If the rule of Simon is applied to the case at bench, the validity of the examination of the tobacco pouch which disclosed the marijuana and seconal within it is in doubt.3 The content of the pouch could not reasonably be assumed to be evidence of the traffic violations for which appellant was arrested, and the character of the pouch as something other than a weapon was evident before it was opened. Since Simon, however, the Supreme Court of the United States has filed its decisions in United States v. Robinson, 414 U.S. 218, 94 S.Ct. 467, 38 L.Ed.2d 427, and Gustafson v. Florida, 414 U.S. 260, 94 S.Ct. 488, 38 L.Ed.2d 456. Both decisions involve searches incident to custodial arrest for minor traffic violations, Robinson because the person arrested was driving while his operator's license was revoked, and Gustafson because the person arrested for ‘weaving’ license in his possession. In Robinson, the United States Supreme Court rejected the rationale for validation of searches incident to arrest utilized by the California high court in Kiefer and Simon. Rather, it adopted the principle that a search incident to a lawful custodial arrest always satisfies constitutional standards. It said: ‘A custodial arrest of a suspect based on probable cause is a reasonable intrusion under the Fourth Amendment; that intrusion being lawful, a search incident to the arrest requires no additional justification.4 It is the fact of the lawful arrest which establishes the authority to search, and we hold that in the case of a lawful custodial arrest a full search of the person is not only an exception to the warrant requirement of the Fourth Amendment, but is also a ‘reasonable’ search under that Amendment.' (414 U.S. 218, 235, 94 S.Ct. 467, 477.) Gustafson applies the rule of Robinson, although the custodial character of the arrest was discretionary in the judgment of the arresting officer and no law or police regulation prescribed custodial arrest rather than release upon citation. (414 U.S. 260, 265, 94 S.Ct. 488, 492.)

● **PROVIDED DATA**:
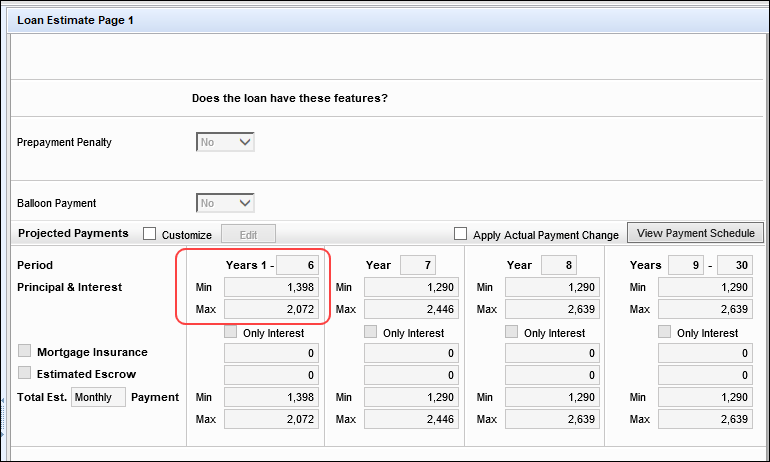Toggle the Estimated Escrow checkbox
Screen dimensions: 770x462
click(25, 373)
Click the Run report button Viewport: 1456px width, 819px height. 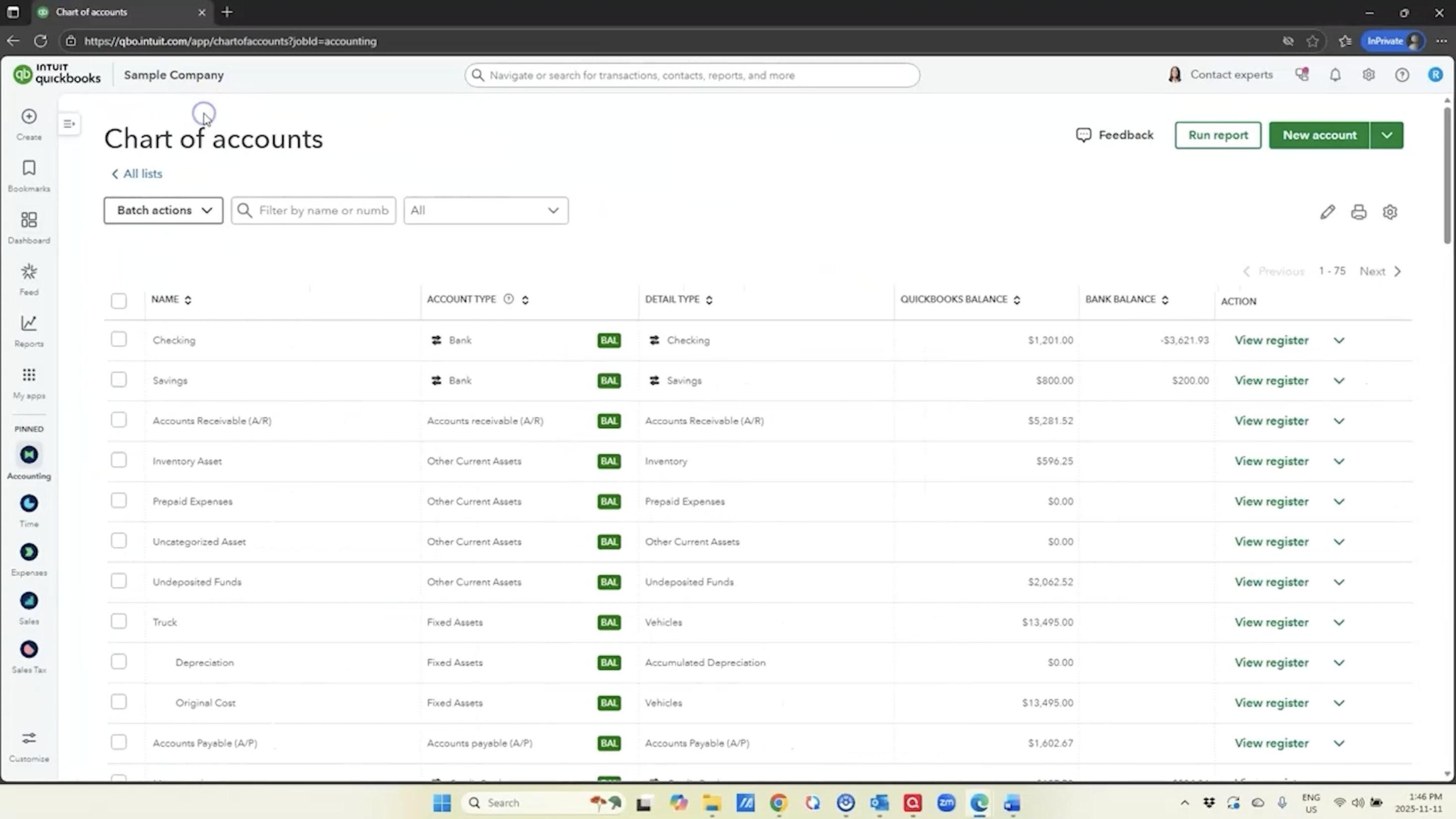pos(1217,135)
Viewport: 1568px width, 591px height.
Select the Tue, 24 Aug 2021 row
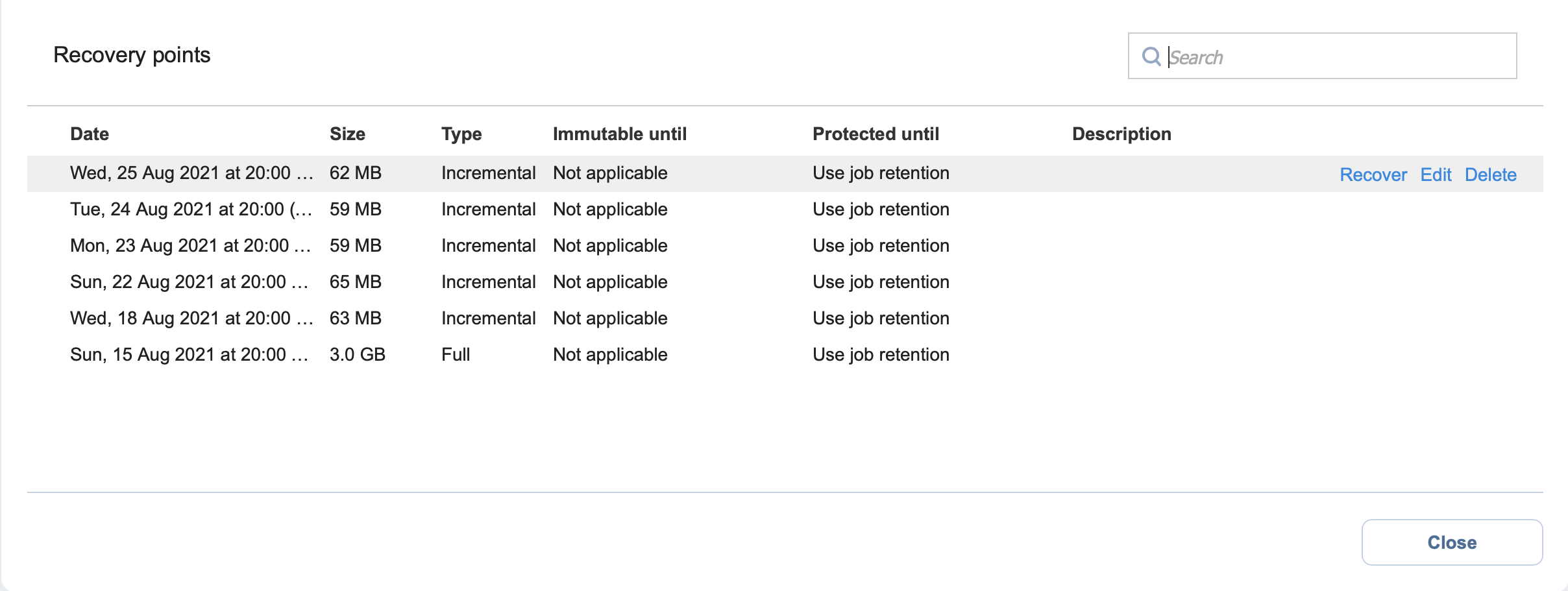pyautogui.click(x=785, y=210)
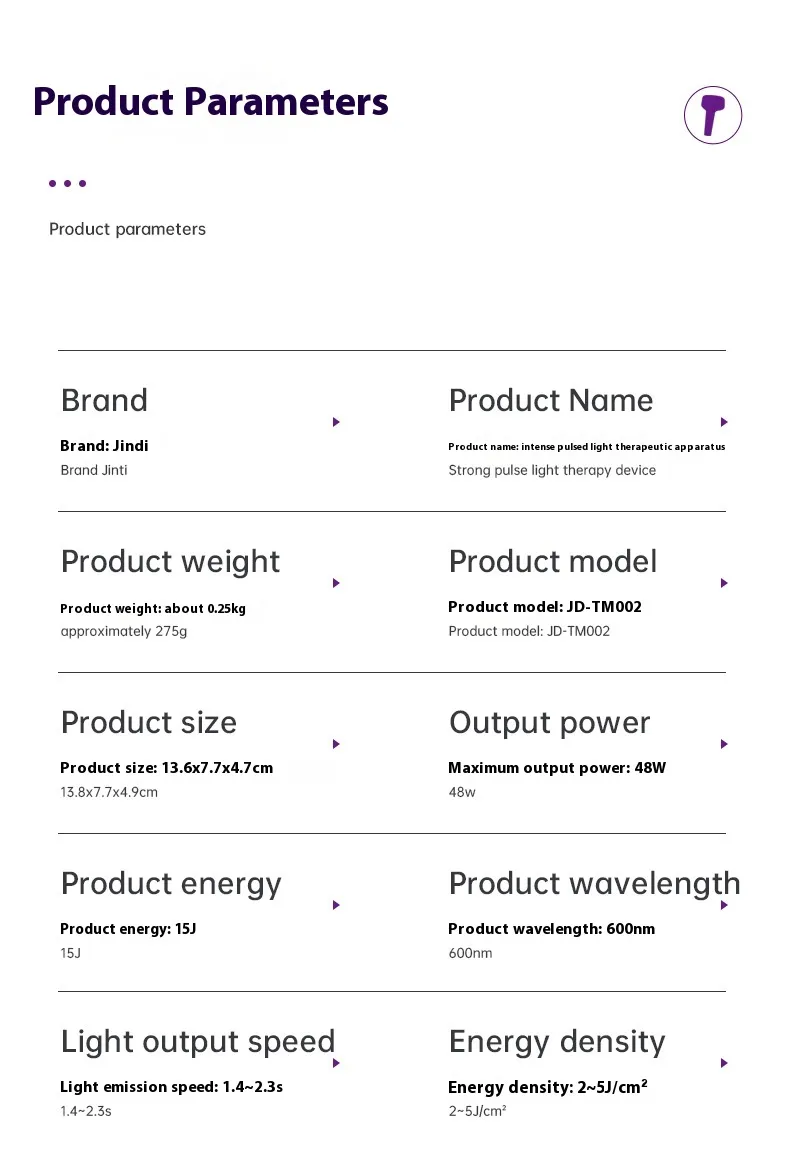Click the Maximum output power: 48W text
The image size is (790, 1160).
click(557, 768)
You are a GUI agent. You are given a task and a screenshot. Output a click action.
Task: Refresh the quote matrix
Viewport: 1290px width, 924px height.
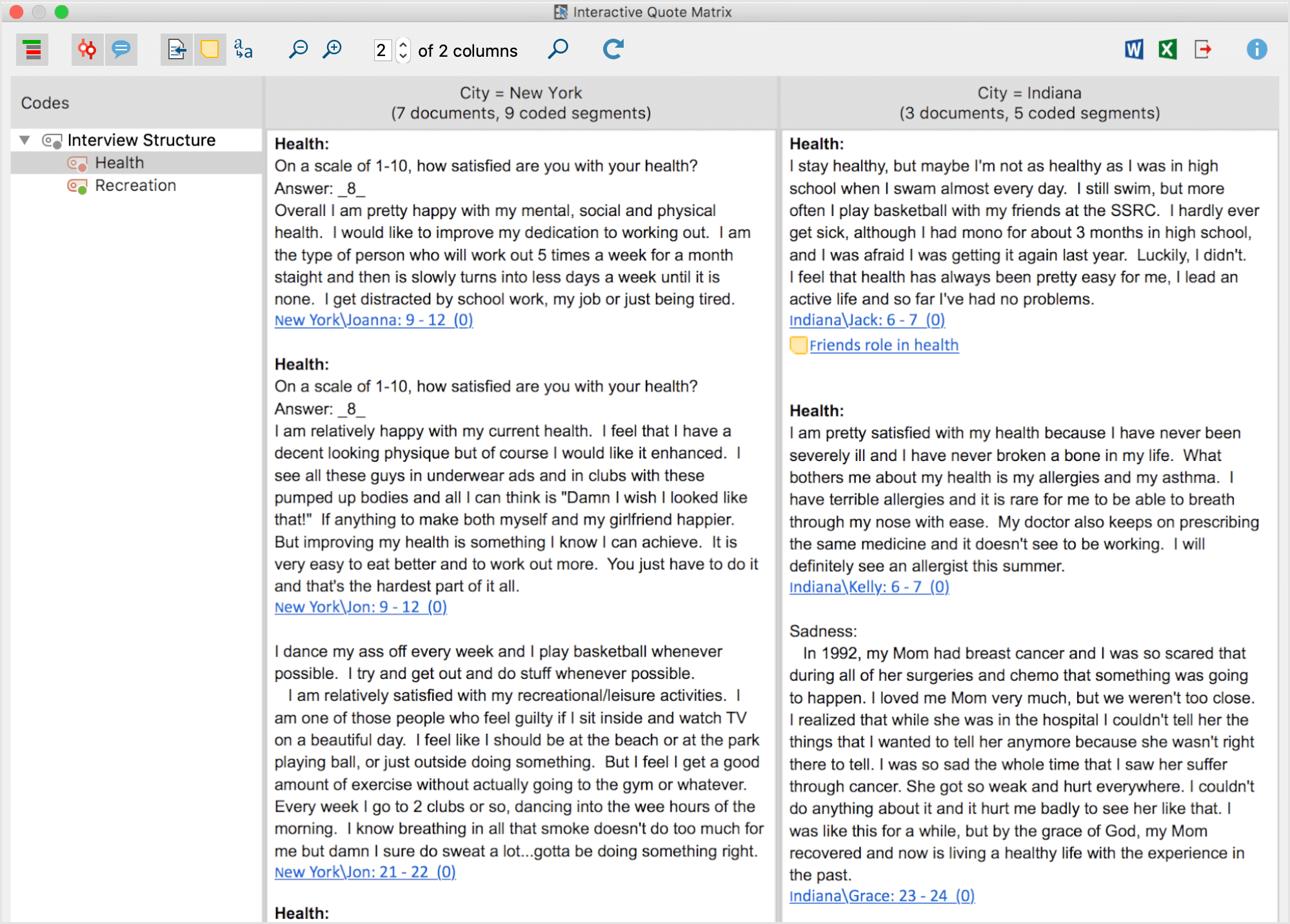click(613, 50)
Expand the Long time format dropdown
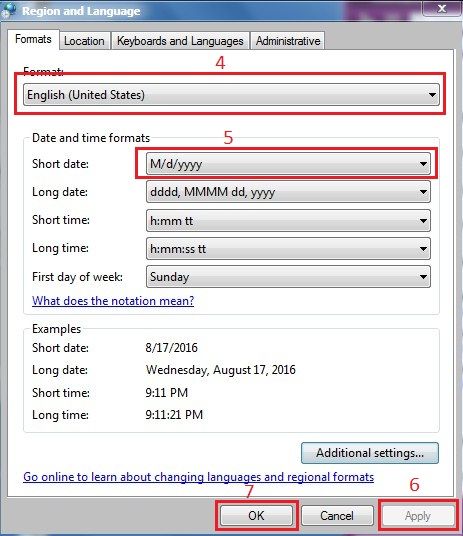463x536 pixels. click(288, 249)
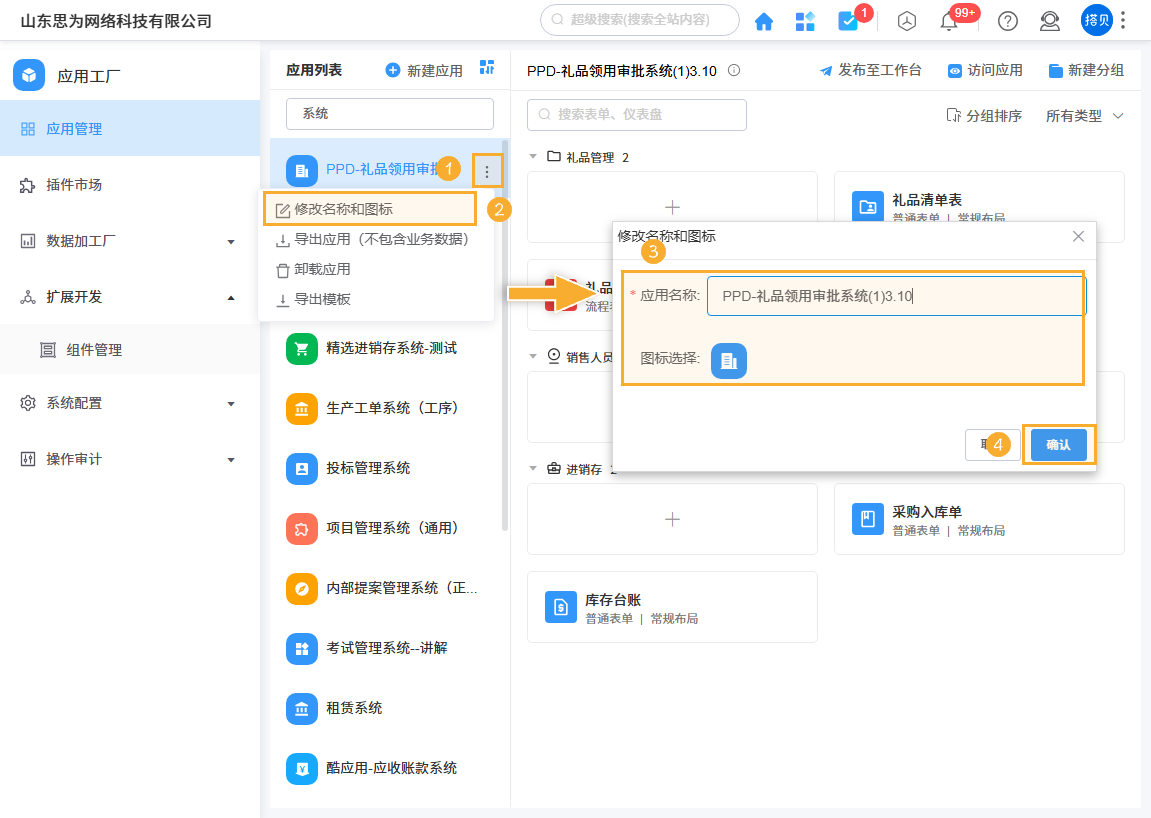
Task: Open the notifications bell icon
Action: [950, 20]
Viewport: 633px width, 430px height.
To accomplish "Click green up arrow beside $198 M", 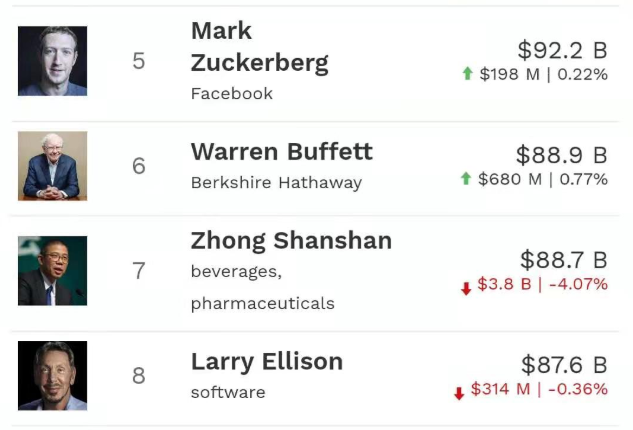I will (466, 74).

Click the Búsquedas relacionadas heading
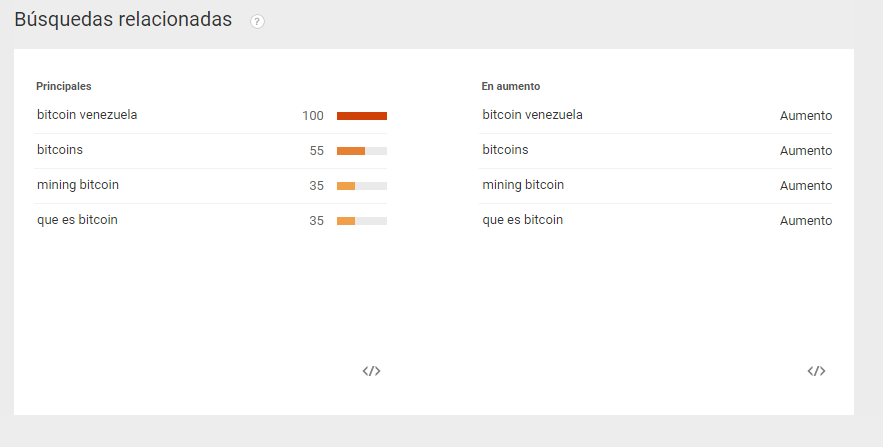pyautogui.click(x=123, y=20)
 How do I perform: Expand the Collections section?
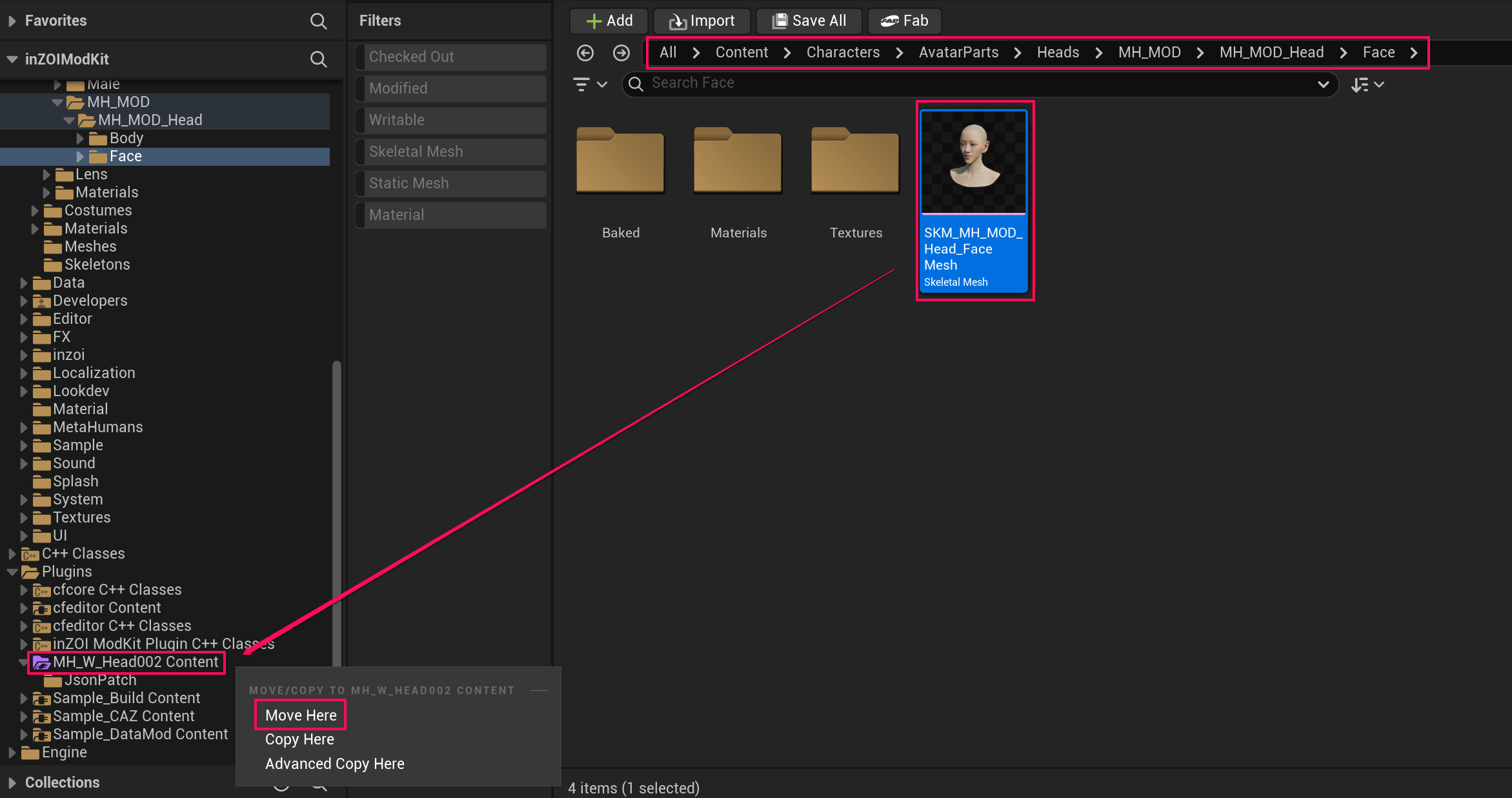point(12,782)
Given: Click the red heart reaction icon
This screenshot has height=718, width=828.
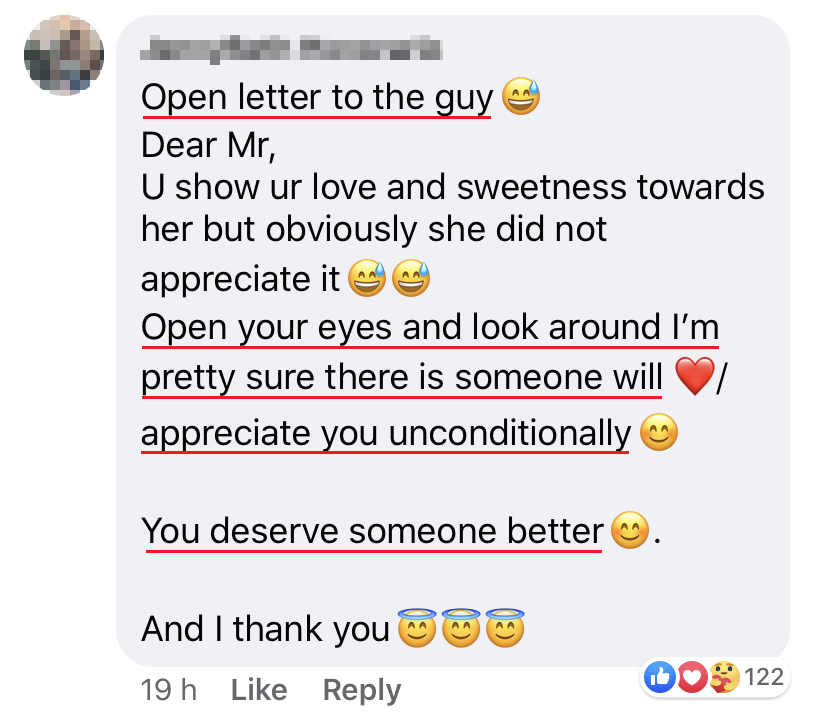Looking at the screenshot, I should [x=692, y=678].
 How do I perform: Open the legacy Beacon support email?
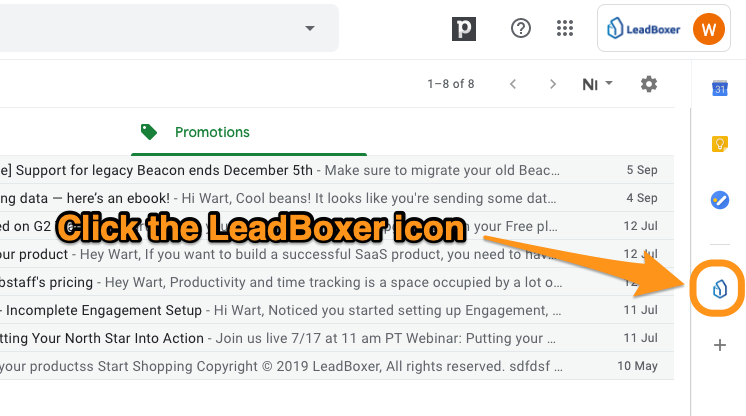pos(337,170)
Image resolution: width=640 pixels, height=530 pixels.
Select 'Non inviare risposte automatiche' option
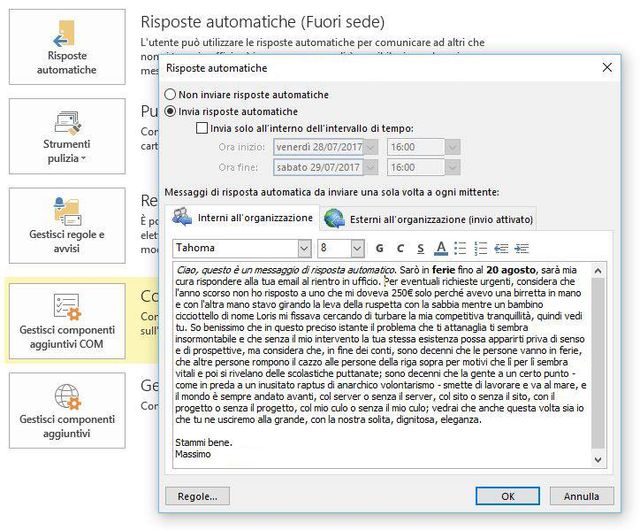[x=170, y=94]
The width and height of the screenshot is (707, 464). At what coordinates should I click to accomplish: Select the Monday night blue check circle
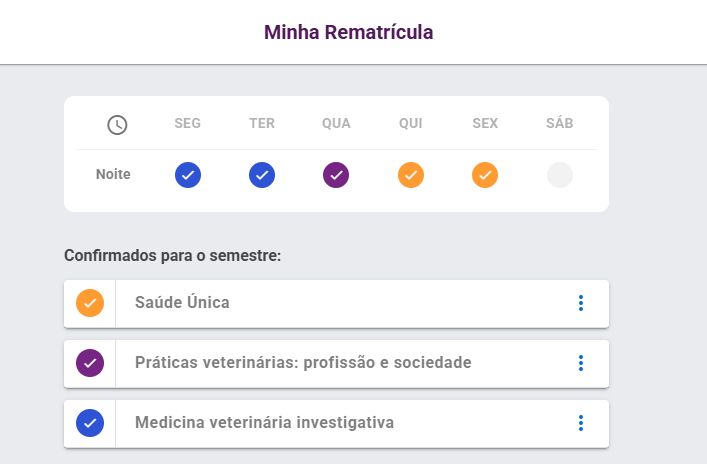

● **WHAT TO WORK ON**:
• 1. In the passage on searches incident to arrest, what was the reason for the arrest in the Robinson case?
• 2. List every court case that the passage on searches incident to arrest names.
• 3. Carry on with the passage about searches incident to arrest, writing what follows its last sentence.

● **RESULTS FOR THE EXERCISE**:
• 1. He was driving while his operator's license was revoked.

• 2.
Simon
Kiefer
United States v. Robinson
Gustafson v. Florida

• 3.
In many respects, the facts before the United States Supreme Court in Gustafson are similar to those present in the case at bench. There, at 2 a. m., an officer in Florida observed a car with New York plates weaving across the center line of a street. The officer activated the red lights of his police vehicle causing the weaving car to stop. The driver was unable to produce an operator's license and said that he had left it in his dormitory room in a nearby city. He was arrested for failure to possess a driver's license. The officer placed the driver in custody in order to transport him to the police station. He conducted a thorough search of the driver's person, disclosing a cigaret box. Looking inside the box, the officer saw marijuana. In holding that the search was validly incident to a lawful custodial arrest, the United States Supreme Court said: ‘Though the officer here was not required to take the petitioner into custody by police regulations as he was in Robinson, and there did not exist a departmental policy Establishing the conditions under which a full scale body search should be conducted, we do not find these differences determinative of the constitutional issue [citation]. It is sufficient that the officer had probable cause to arrest the petitioner and that he lawfully effectuated the arrest, and placed the petitioner in custody.’ (414 U.S. 260, 265, 94 S.Ct. 488, 491.)

If Robinson and Gustafson control the case at bench, the search which disclosed the marijuana and seconal is a lawful one. Respondent was lawfully arrested when he was stopped for the Vehicle Code offense of driving at night without lights. (See People v. Superior Court (Simon), supra, 7 Cal.3d 186, 200, 101 Cal.Rptr. 837, 469 P.2d 1205.) The nature of the arrest as a custodial one is evidenced by the fact that respondent was placed in handcuffs, and its character as custodial is authorized by Vehicle Code section 40303, subsection (i), permitting a traffic violator who has attempted to avoid arrest either to be taken before a magistrate or to be given a citation to appear. Since the custodial arrest was lawful, the search of the tobacco pouch dropped by respondent in the course of the arrest is also lawful under Robinson and Gustafson standards as incident to it.

There remains the problem of whether the United States Supreme Court standard or the stricter rule of California as enunciated in the pre-Robinson-Gustafson decisions of Kiefer and Simon is now the governing principle. Decisions of the California high court dealing with similar problems are not consistent.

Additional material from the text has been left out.